■ **Passage to read**:
%%

Dyess (Mississippi County)

aka: Dyess Colony Resettlement Area

Latitude and Longitude: 35º35’23″N 090º12’48″W
Elevation: 223 feet
Area: 0.96 square miles (2020 Census)
Population: 339 (2020 Census)
Incorporated: January 9, 1964

Historical Population as per the U.S. Census:

1810

1820

1830

1840

1850

1860

1870

1880

1890

1900

1910

1920

1930

1940

1950

1960

1970

1980

1990

2000

433

446

466

515

2010

2020

410

339

One of the most famous “resettlement colonies” for impoverished farmers during the Great Depression was in Dyess (Mississippi County). The Dyess Colony became one of the most well known because one of its early residents was singer Johnny Cash. National attention focused on Arkansas when First Lady Eleanor Roosevelt visited the community in 1936. Although smaller now and no longer a government project, Dyess still attracts tourists to northeast Arkansas.

While the Roaring Twenties had a euphoric effect on much of the nation, the agricultural economy of Arkansas did not share in the prosperity. By the end of the 1920s, one disaster after another devastated the small independent farmers of the state. The Flood of 1927 was followed by drought. The stock market crash of 1929 was followed by bank failure. By the end of 1930, approximately two-thirds of Arkansas’s independent farmers lost their farms and fell into tenancy.

The election of Franklin D. Roosevelt as president in 1932 led to new programs that worked to pump life into the nation’s economy, especially in places like Arkansas, which was among the states hardest hit. Such agencies as the Works Progress Administration (WPA) and the Federal Emergency Relief Administration (FERA) tried to ease the poverty of destitute farmers and sharecroppers. William Reynolds (W. R.) Dyess, a Mississippi County plantation owner, was Arkansas’s first WPA administrator. He suggested an idea to Harry Hopkins, special advisor to Roosevelt, in which tenant farmers could have a chance to own their own land. FERA would purchase 16,000 acres of uncleared bottomland in Mississippi County, which was rich and fertile though also swampy and snake infested, and would open the land, with $3 million in federal aid, as a “resettlement colony” to homesteading families, who would each have to clear about twenty acres of land for cultivation.

%%

■ **Problems to solve**:
1. According to the passage about Dyess, who was Arkansas's first WPA administrator?
2. Write out the portion of the passage about Dyess that begins at the words "aka: Dyess Colony" and stops after "339 (2020 Census)".
3. Write what comes next in the passage about Dyess, picking up after its final sentence.
Nothing in the data is needed here.

■ **Data excerpt**:
%%

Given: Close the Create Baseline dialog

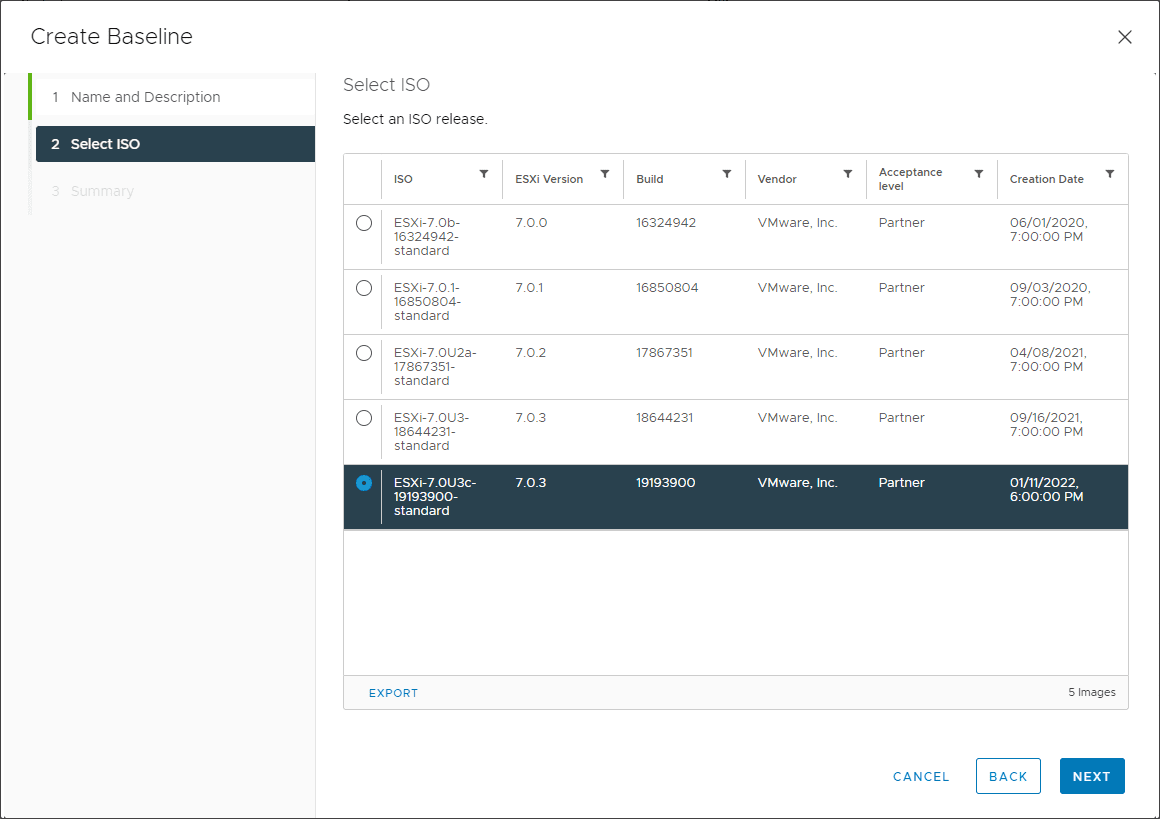Looking at the screenshot, I should 1125,37.

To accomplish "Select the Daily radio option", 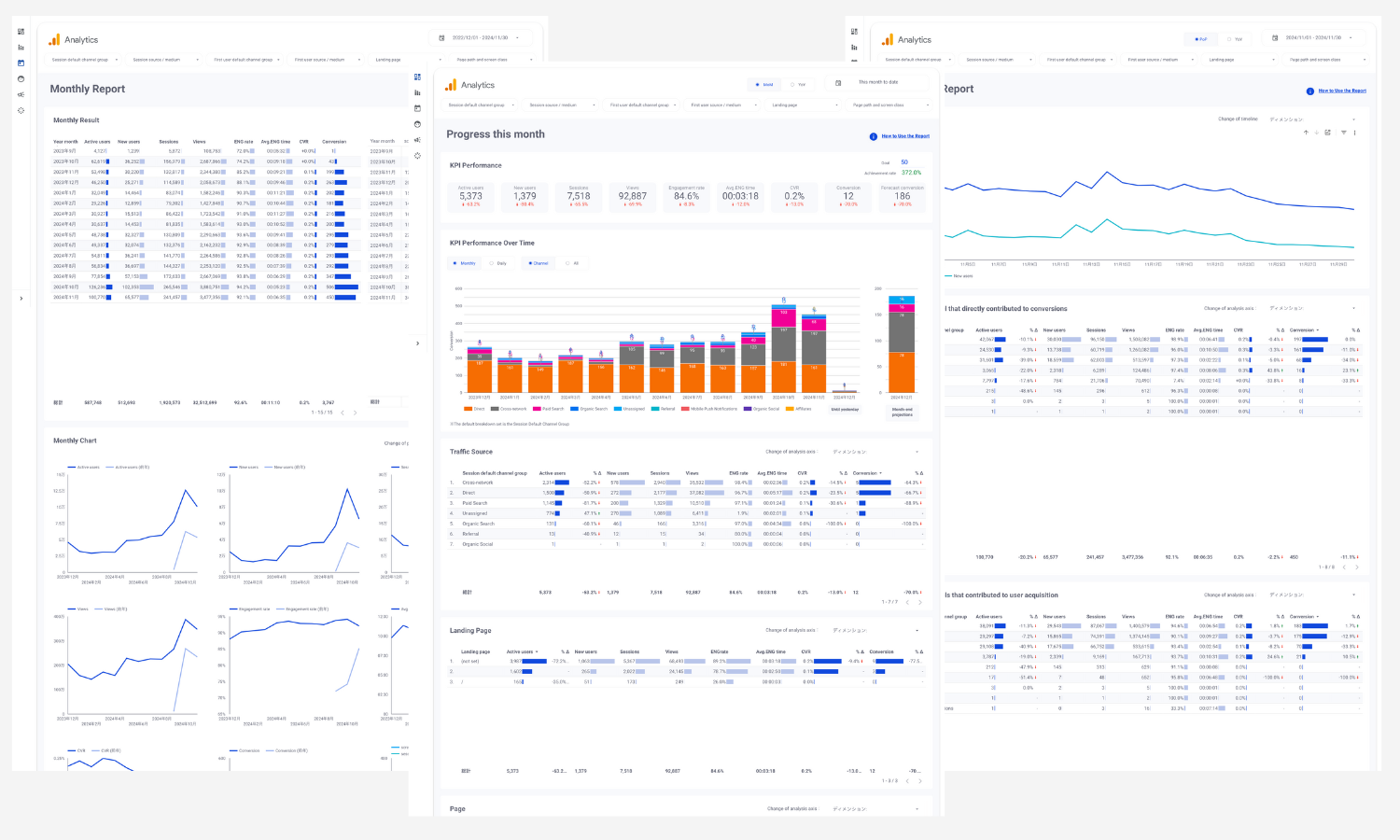I will tap(497, 263).
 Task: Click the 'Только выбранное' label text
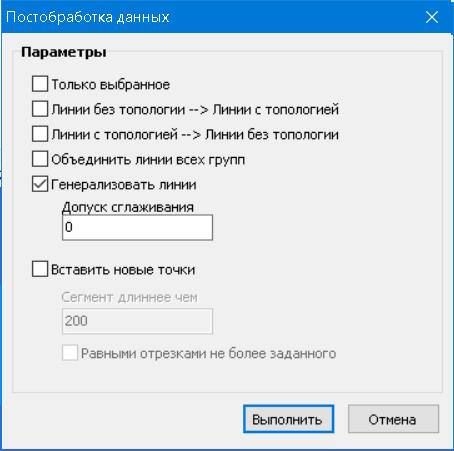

%%

■ **Final results**:
1. William Reynolds (W. R.) Dyess, a Mississippi County plantation owner, was Arkansas's first WPA administrator.

2.
aka: Dyess Colony Resettlement Area

Latitude and Longitude: 35º35’23″N 090º12’48″W
Elevation: 223 feet
Area: 0.96 square miles (2020 Census)
Population: 339 (2020 Census)

3.
In May 1934, “Colonization Project No. 1” was established in southwestern Mississippi County near the current Arkansas Highway 297. Named for W. R. Dyess, the rural cooperative community was to be assisted by the federal government in helping its farmers have a reasonable chance for success. Some 1,300 men whose names were taken from the relief rolls of Arkansas began construction on May 22, 1934. They had been brought to Mississippi County and put to work building roads and houses. The colony was laid out in a wagon-wheel design, with a community center at the hub and farms stretching out from the middle. The roads leading out were simply numbered rather than named, as in “Road 14.” The men dug ditches to drain the land, and they built 500 small farmhouses. Each house had five rooms with an adjacent barn, privy, and chicken coop. The houses were white-washed clapboard, each having two bedrooms, a living room, a kitchen, and a dining room, plus a front and back porch. Apart from these improvements to the land, the colonists were expected to do the rest themselves.

Like most New Deal housing projects, it was intended for white people only.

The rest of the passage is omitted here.